HEEFT HET VOLGENDE BESLUIT VASTGESTELD:

Artikel 1

Uitvoeringsbesluit (EU) 2017/784 van de Raad wordt als volgt gewijzigd:

1)

In artikel 1 wordt het derde streepje geschrapt.

2)

In artikel 3, tweede alinea, wordt de datum “30 september 2021” vervangen door de datum “30 september 2024”.

3)

In artikel 5 wordt de datum “30 juni 2023” vervangen door de datum “30 juni 2026”.

Artikel 2

Dit besluit wordt van kracht op de datum van de kennisgeving ervan.

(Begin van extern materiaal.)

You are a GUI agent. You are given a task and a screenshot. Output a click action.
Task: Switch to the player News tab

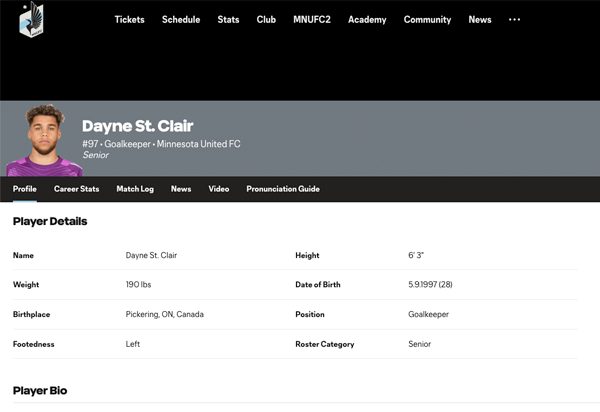181,189
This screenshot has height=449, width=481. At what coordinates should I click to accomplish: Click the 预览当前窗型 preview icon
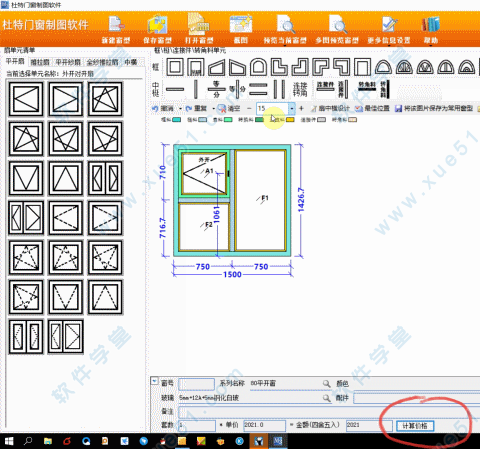[286, 25]
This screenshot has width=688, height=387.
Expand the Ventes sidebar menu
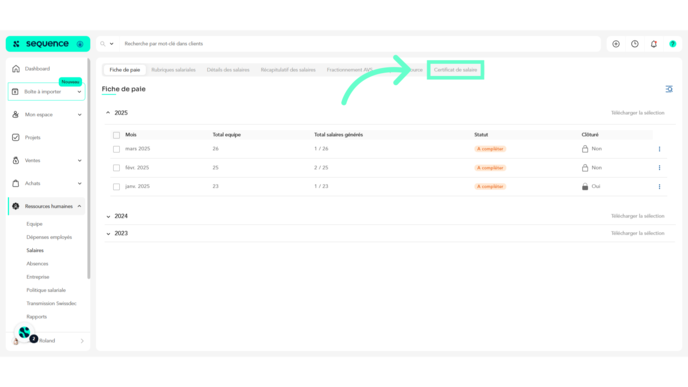pyautogui.click(x=47, y=161)
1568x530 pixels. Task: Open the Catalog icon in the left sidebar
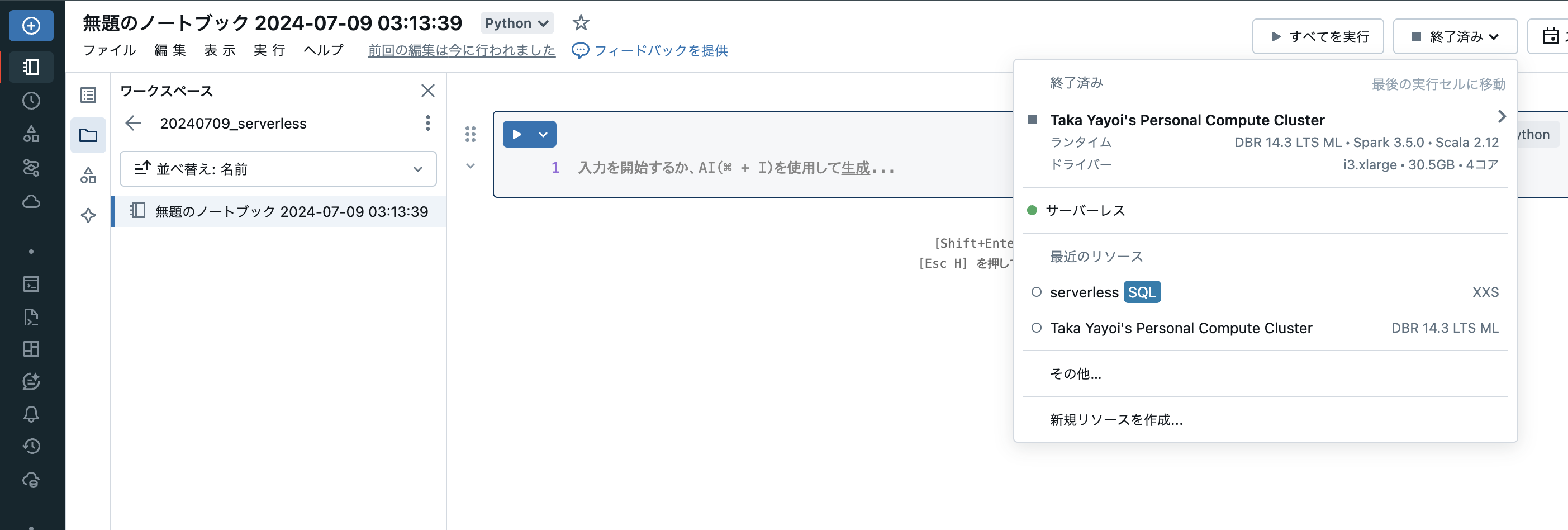31,135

Artikel 1, punt 1), is evenwel van toepassing met ingang van 1 juli 2025.

Artikel 3

Dit besluit is gericht tot de Italiaanse Republiek.

Gedaan te Brussel, 25 juli 2023.

Voor de Raad

De voorzitter

L. PLANAS PUCHADES


(1)  PB L 347 van 11.12.2006, blz. 1.

(2)  PB L 217 van 18.8.2015, blz. 7.

(3)  PB L 118 van 6.5.2017, blz. 17.

(4)  PB L 242 van 28.7.2020, blz. 4.

(5)  Uitvoeringsbesluit (EU) 2018/593 van de Raad van 16 april 2018 waarbij de Italiaanse Republiek wordt gemachtigd een bijzondere maatregel in te voeren die afwijkt van de artikelen 218 en 232 van Richtlijn 2006/112/EG betreffende het gemeenschappelijke stelsel van belasting over de toegevoegde waarde (PB L 99 van 19.4.2018, blz. 14).